[Extracted information]
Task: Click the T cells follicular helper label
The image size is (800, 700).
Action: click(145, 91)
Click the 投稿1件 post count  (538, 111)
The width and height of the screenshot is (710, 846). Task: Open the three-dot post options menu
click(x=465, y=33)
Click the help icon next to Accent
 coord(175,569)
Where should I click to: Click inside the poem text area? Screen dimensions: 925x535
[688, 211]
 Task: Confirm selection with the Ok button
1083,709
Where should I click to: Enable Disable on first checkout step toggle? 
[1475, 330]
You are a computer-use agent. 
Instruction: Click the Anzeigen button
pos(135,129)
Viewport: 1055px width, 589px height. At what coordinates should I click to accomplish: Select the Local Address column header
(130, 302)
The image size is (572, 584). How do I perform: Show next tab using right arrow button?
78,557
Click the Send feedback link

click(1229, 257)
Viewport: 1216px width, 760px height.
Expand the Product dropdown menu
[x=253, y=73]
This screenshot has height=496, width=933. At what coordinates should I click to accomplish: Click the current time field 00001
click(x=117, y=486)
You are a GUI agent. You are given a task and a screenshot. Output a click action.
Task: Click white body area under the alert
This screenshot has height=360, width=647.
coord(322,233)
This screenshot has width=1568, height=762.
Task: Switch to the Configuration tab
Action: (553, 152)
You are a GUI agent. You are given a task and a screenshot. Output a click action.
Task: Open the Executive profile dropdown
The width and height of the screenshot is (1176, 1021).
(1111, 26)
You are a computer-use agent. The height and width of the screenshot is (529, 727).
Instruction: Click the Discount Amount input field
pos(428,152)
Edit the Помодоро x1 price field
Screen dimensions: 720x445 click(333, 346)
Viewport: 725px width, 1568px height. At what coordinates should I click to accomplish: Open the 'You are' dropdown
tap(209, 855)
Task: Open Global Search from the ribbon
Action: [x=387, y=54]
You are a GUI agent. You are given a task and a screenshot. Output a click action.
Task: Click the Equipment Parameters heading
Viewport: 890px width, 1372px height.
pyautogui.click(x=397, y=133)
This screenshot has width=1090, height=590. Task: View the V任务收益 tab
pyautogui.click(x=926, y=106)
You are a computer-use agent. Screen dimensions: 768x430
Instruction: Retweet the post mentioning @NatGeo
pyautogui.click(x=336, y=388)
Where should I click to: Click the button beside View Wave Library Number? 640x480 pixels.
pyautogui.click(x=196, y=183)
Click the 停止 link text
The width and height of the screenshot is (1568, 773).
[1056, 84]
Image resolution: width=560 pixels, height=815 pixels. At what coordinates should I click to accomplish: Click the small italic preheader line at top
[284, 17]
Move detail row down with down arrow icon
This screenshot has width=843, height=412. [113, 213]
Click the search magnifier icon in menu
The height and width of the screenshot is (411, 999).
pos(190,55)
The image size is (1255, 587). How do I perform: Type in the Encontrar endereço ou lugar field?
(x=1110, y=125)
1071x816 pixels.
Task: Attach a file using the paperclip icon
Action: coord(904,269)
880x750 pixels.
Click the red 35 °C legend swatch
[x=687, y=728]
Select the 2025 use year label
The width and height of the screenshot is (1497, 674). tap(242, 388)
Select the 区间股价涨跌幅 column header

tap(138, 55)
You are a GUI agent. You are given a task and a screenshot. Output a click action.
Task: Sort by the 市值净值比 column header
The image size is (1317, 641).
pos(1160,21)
[/Extracted information]
- Try it: Across the records above, how many lines hold the string "computer"? The number alone will do.

- Task answer: 3